═════ EXERCISE INPUTS
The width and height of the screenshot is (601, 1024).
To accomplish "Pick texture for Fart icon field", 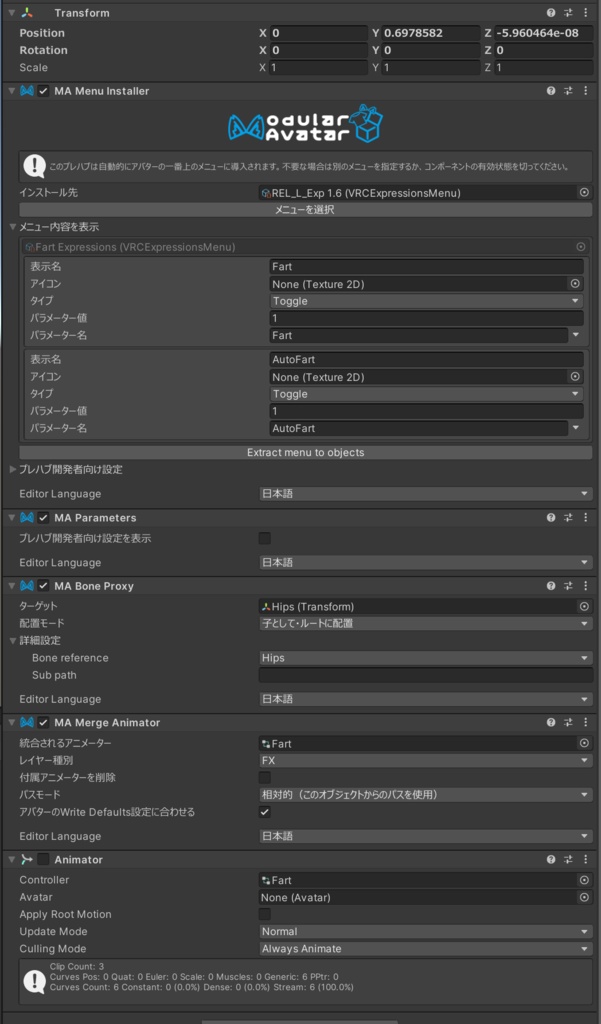I will tap(575, 284).
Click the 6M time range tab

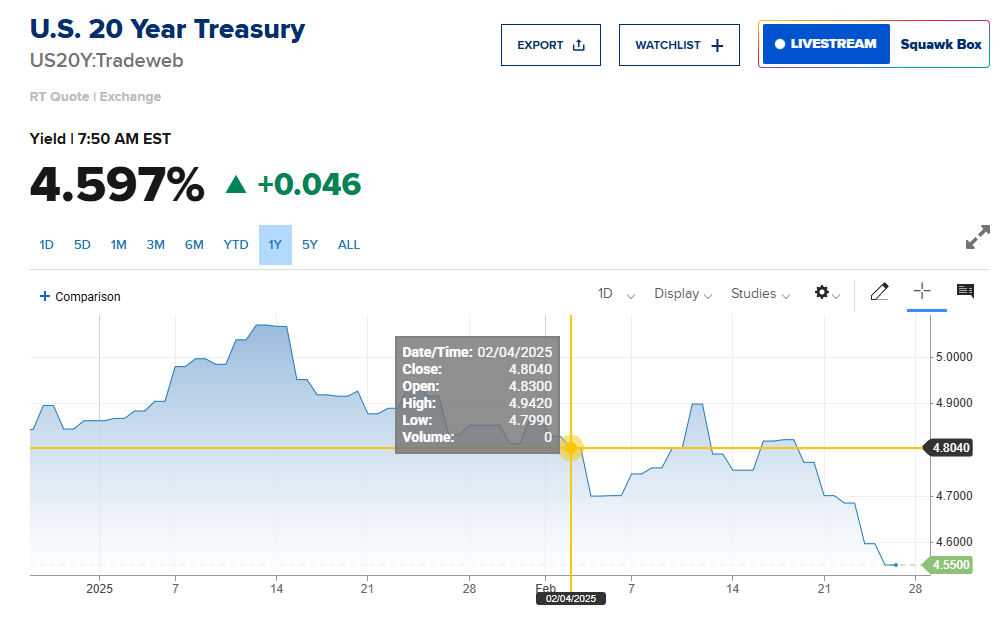pos(194,245)
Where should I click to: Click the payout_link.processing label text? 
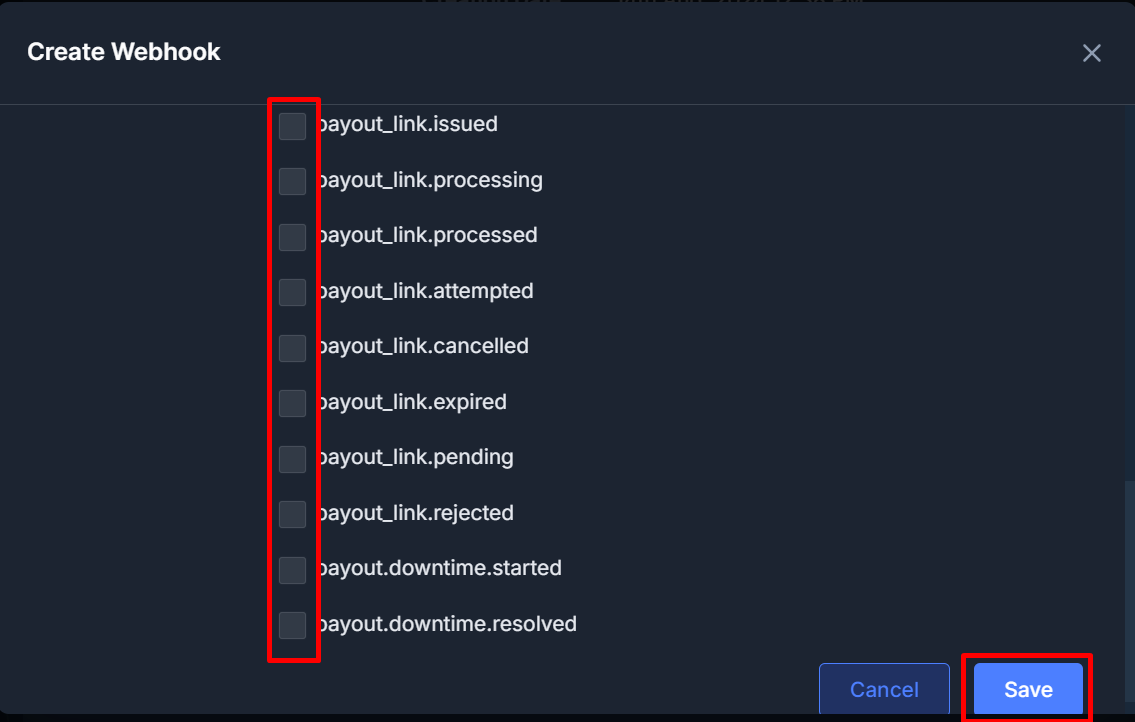point(431,180)
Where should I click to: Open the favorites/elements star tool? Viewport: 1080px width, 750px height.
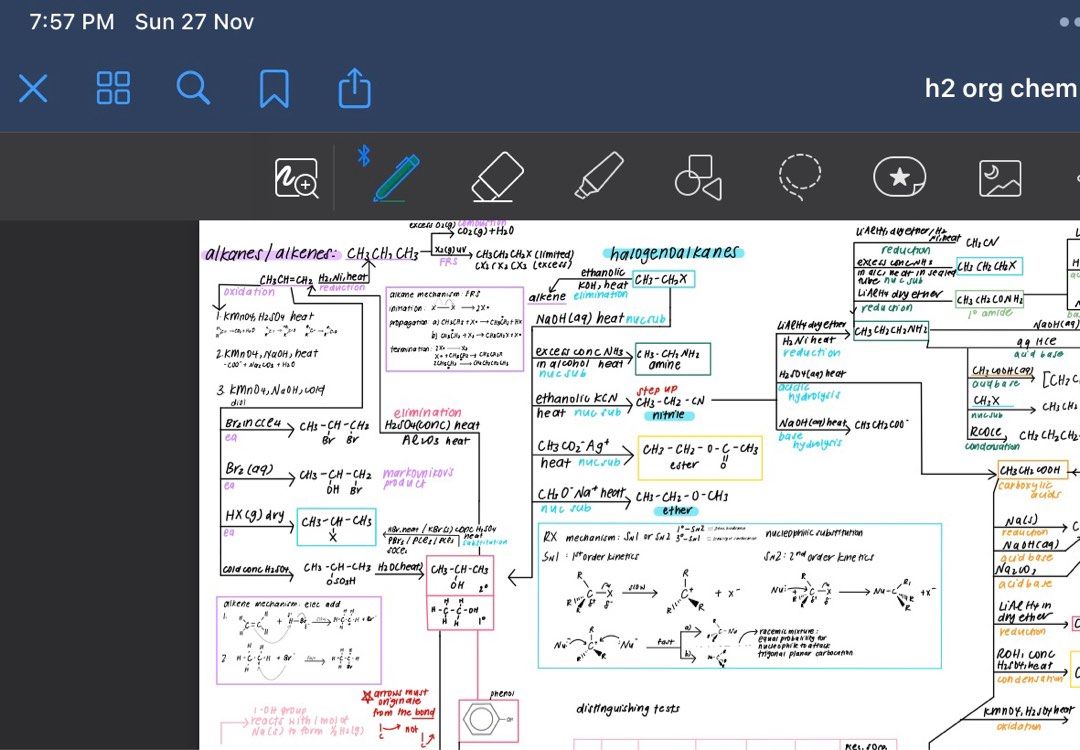pyautogui.click(x=898, y=177)
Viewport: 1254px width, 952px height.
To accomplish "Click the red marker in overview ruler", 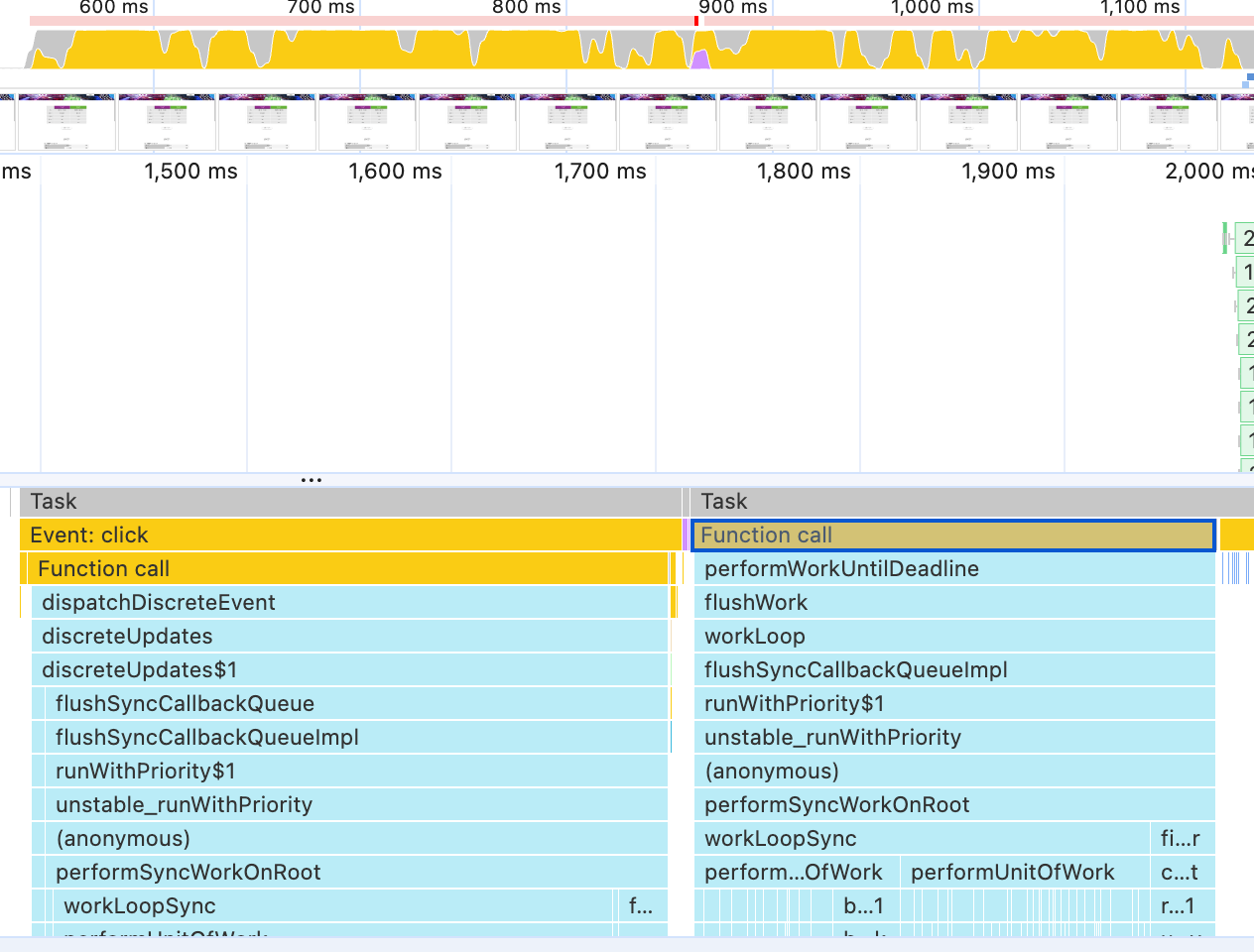I will 696,21.
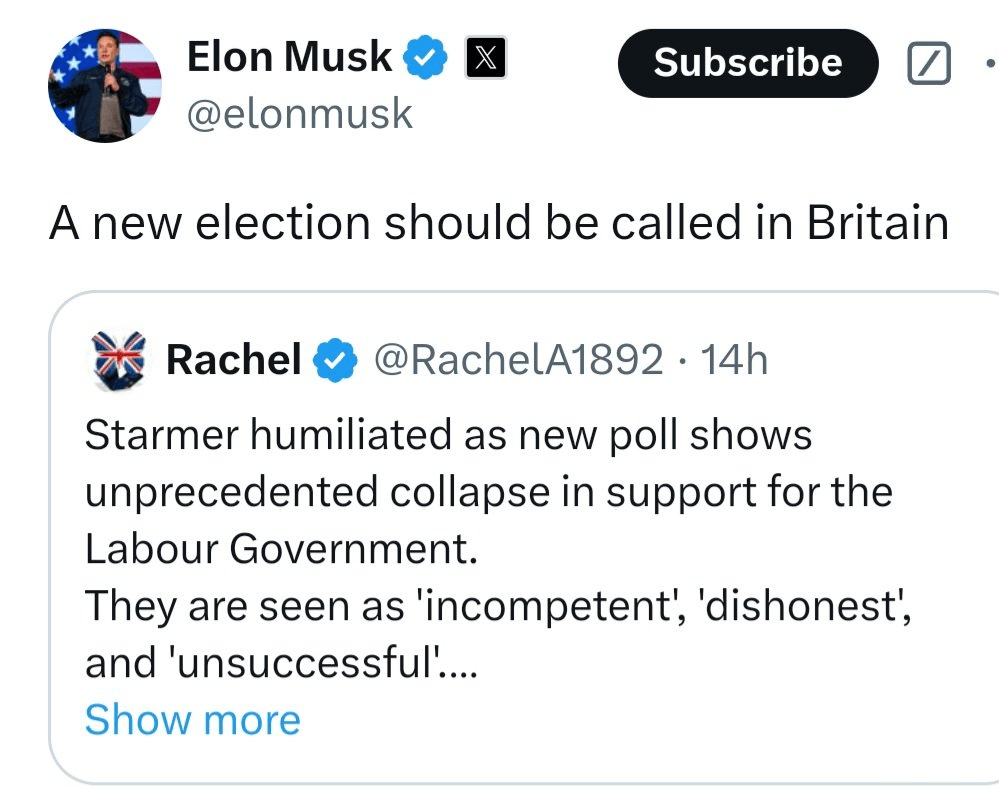Expand quoted post with Show more
999x788 pixels.
(192, 720)
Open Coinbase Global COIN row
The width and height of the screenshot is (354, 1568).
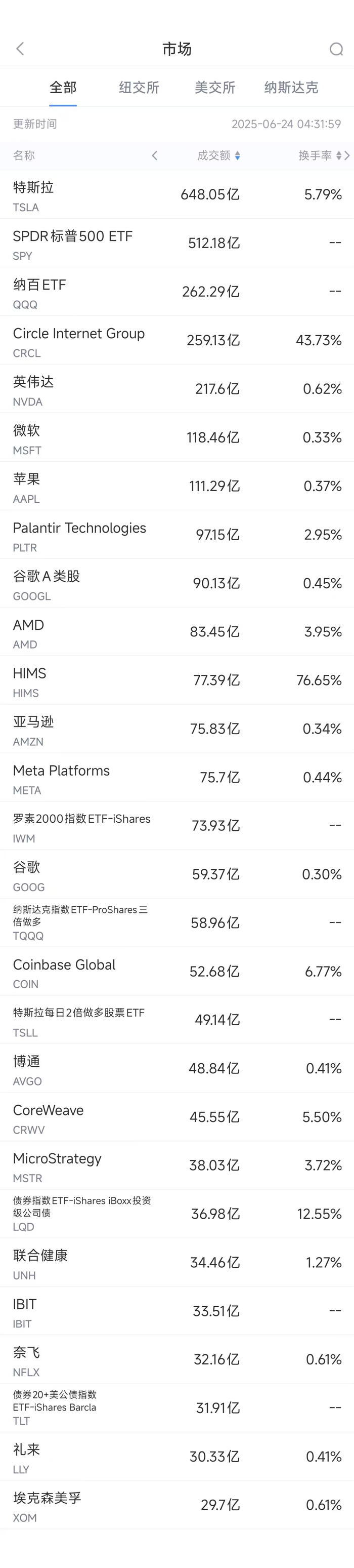176,972
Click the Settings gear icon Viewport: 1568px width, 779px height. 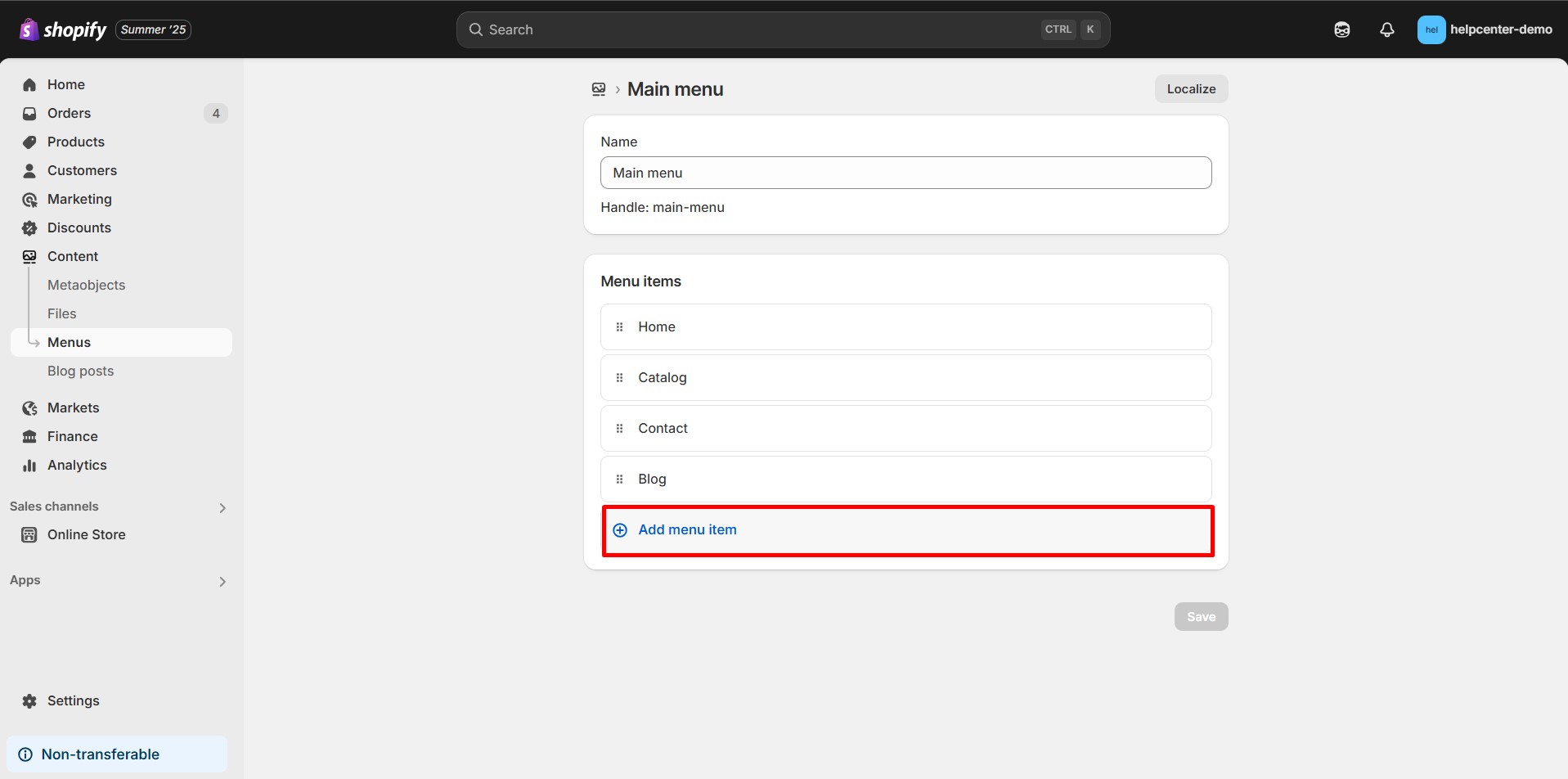(29, 700)
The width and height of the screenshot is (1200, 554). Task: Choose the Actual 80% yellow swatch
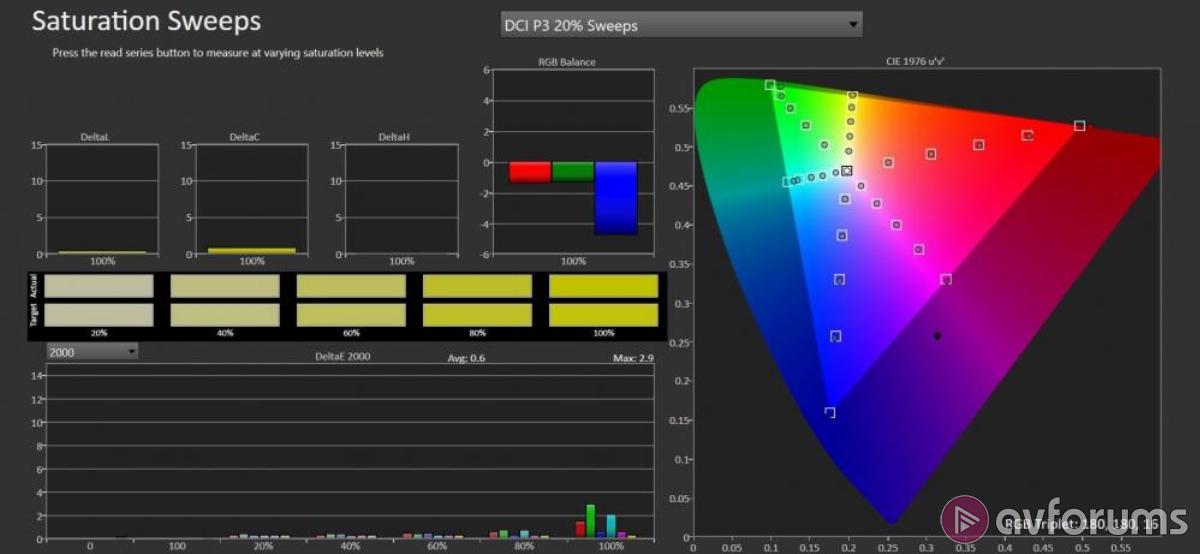(x=477, y=286)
══════════
WHAT IS EXPECTED → Please restate word for word the lines above, starting with the line that holds "The width and height of the screenshot is (1200, 554)." and ending with the final line of the records, while leaving out pictures.

RESULT OF THE TASK →
The width and height of the screenshot is (1200, 554). Task: Choose the Actual 80% yellow swatch
(x=477, y=286)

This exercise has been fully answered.